Apr 26 2013
Improving operations: How far can you go with common sense?
In the Lean Six Sigma discussion group on LinkedIn, Brian P. Sheets argues that ” the alphabet soup of acronyms describing the multitude of process improvement & management methodologies that have come and gone over the last 50 years […] is just plain, old, common sense.” The list he targets in this statement is Six Sigma, TQM, BPR, BPM, TOC, MBO, Kaizen, and Gemba Kaizen, and overlap the one I discussed earlier in this blog. To support his argument, he invokes not only the great work done in US manufacturing during World War II without these acronyms, but goes back all the way to Egypt’s pyramids.
I see things differently. The old days were not so great and we have learned a few new tricks in the 68 years since the end of World War II, as a result of which we are not only able to make better products, but we also use fewer people to make them, at a higher quality. There definitely is something to some of the ideas that have been packaged under various brands in that time, and it is definitely more than common sense.
What is common sense anyway? The common sense approach to a problem is the solution that would be chosen by an intelligent person without any specialized knowledge. It is what you resort to when faced with a new situation you are unprepared for, like the businessman played by Anthony Hopkins in The Edge, who is stranded in the Alaskan wilderness by a plane crash and has to kill a grizzly.

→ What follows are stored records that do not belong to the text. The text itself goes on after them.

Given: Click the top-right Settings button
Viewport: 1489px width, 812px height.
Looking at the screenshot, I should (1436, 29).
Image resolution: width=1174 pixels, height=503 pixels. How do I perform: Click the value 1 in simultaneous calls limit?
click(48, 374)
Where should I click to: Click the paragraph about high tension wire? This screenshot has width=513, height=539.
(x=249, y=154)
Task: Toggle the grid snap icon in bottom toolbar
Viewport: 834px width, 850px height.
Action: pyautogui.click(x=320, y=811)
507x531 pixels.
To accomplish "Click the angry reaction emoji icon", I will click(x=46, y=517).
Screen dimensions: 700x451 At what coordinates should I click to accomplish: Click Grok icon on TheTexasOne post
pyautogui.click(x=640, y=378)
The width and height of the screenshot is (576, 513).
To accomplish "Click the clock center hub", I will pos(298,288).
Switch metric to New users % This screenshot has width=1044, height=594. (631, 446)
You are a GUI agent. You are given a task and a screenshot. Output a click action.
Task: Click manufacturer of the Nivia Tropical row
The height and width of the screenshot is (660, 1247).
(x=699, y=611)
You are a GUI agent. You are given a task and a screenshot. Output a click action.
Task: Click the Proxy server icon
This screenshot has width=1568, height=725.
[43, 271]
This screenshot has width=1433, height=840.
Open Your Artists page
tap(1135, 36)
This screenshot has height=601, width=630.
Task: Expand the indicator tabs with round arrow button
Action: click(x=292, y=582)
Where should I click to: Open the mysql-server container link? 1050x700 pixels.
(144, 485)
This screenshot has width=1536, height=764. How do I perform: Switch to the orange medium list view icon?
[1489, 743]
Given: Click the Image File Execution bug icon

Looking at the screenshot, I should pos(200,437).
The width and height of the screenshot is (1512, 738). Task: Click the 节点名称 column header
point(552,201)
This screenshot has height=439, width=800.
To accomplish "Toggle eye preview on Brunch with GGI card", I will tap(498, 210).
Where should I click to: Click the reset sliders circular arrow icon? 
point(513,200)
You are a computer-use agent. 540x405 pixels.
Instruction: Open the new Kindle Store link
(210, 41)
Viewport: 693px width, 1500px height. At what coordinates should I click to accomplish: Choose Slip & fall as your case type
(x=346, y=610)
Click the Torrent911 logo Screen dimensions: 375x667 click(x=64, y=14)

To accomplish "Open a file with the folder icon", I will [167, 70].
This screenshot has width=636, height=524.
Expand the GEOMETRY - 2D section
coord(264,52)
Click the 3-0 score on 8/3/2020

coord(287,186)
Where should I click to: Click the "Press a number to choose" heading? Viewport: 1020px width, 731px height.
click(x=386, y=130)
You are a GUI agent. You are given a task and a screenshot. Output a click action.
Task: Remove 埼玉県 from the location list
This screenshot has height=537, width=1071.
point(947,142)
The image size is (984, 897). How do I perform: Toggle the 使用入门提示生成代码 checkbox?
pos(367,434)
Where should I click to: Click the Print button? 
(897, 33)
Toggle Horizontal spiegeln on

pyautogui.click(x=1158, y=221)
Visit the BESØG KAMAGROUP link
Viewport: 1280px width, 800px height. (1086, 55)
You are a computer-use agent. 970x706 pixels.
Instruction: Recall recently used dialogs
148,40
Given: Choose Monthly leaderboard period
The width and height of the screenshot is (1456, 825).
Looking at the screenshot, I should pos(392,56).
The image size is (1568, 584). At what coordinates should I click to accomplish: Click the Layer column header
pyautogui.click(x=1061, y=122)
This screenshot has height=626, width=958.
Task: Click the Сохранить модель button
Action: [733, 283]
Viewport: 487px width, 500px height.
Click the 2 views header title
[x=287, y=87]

Once you have been working on something for a few years, however, you are supposed to have acquired specialized knowledge of it, and apply solutions that are beyond common sense. And these solutions are counter-intuitive to anyone without this experience. Lean manufacturing concepts like one-piece flow or heijunka are bewildering to beginners, because they have nothing to go by beyond their common sense.
“Common sense,” Descartes said, “is the most fairly distributed thing in the world, for each one thinks he is so well-endowed with it that even those who are hardest to satisfy in all other matters are not in the habit of desiring more of it than they already have.” After that, he proceeds to explain a method “to seek truth in science” and presents three applications of this method, the best known being analytic geometry. All of this is far beyond common sense.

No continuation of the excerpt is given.